* [TASKS AND EXERCISES]:
**1)** Answer these questions using the text on the immunology of pregnancy:
(a) According to the text, what was historically thought to be required for successful pregnancies?
(b) What two exchanges between the pregnant person and the fetus does the maternal-fetal interface facilitate?
(c) From what environment does the maternal-fetal interface protect the fetus?
**2)** Condense the paragraph beginning "The maternal-fetal interface facilitates" in the text on the immunology of pregnancy into a short bulleted list that keeps its main facts.
**3)** Copy the passage from the text on the immunology of pregnancy word for word, starting at "Introduction" and ending at "the maternal-fetal interface.".

* [SOURCE EXTRACT]:
Introduction

Historically, it was thought that successful pregnancies require a dampening of the maternal immune system for fetal growth and survival, not unlike the need to suppress host immunity following organ transplant. However, we now understand that this is not exactly accurate. Although not often considered, the immune system is crucial in the protection of both the mother and fetus from embryonic implantation through pregnancy. It is now appreciated that intricate interactions and responses between the maternal immune system and fetus characterize the immunology of pregnancy, particularly at the maternal-fetal interface.


Maternal-fetal interface

The maternal-fetal interface facilitates vital nutrient transfer and waste removal between the pregnant person and fetus while also protecting the fetus from the extrauterine environment. Understanding the components of the maternal-fetal interface is crucial to fully grasp the dynamics of the immune system during pregnancy. These components of the maternal-fetal interface are necessary in ensuring the successful growth of a fetus during pregnancy.

* [INFORMATION SHOWN]:
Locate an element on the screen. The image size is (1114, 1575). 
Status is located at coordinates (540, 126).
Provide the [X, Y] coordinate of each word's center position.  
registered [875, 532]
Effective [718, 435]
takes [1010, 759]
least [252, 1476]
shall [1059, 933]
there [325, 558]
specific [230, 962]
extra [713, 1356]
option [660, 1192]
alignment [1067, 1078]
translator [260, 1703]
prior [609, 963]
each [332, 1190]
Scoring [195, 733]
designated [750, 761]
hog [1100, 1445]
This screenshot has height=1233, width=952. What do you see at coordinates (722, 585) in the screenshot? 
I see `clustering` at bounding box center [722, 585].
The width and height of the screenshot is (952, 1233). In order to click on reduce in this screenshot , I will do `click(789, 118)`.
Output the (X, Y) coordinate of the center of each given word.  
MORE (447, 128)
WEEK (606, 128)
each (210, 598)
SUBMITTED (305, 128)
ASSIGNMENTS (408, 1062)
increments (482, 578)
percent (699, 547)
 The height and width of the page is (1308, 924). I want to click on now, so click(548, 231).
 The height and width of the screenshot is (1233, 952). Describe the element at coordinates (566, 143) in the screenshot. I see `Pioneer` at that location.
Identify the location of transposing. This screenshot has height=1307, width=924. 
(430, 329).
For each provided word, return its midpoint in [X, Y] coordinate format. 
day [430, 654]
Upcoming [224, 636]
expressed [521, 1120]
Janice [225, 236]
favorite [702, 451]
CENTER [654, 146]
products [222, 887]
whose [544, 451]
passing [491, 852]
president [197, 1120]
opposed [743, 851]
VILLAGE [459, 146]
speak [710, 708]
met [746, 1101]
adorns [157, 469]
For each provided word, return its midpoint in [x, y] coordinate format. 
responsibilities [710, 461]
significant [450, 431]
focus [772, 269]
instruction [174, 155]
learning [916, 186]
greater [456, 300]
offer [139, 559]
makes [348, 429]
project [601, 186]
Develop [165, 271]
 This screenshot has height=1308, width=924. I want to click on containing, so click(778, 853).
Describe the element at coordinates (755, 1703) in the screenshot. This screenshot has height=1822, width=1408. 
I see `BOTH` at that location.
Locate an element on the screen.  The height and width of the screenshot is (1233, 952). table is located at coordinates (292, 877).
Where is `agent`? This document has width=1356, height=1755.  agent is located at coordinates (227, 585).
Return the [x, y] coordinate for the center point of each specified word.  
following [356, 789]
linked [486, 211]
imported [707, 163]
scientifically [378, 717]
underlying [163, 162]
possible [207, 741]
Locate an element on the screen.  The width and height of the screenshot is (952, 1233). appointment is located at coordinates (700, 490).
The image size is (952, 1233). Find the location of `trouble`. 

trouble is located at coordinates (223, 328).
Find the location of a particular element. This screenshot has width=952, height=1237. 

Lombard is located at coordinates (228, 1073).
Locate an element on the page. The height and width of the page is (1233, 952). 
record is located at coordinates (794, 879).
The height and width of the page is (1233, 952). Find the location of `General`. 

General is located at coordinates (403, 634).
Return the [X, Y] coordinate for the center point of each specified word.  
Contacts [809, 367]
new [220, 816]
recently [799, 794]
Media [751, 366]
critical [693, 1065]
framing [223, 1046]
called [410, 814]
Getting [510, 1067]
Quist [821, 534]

* [RESULTS OF THE EXERCISE]:
**1)**
(a) A dampening of the maternal immune system for fetal growth and survival.
(b) Vital nutrient transfer and waste removal.
(c) The extrauterine environment.

**2)**
- The maternal-fetal interface enables vital nutrient transfer and waste removal between the pregnant person and the fetus.
- It also protects the fetus from the extrauterine environment.
- Understanding its components is crucial to grasping immune system dynamics during pregnancy.
- These components are necessary for successful fetal growth during pregnancy.

**3)**
Introduction

Historically, it was thought that successful pregnancies require a dampening of the maternal immune system for fetal growth and survival, not unlike the need to suppress host immunity following organ transplant. However, we now understand that this is not exactly accurate. Although not often considered, the immune system is crucial in the protection of both the mother and fetus from embryonic implantation through pregnancy. It is now appreciated that intricate interactions and responses between the maternal immune system and fetus characterize the immunology of pregnancy, particularly at the maternal-fetal interface.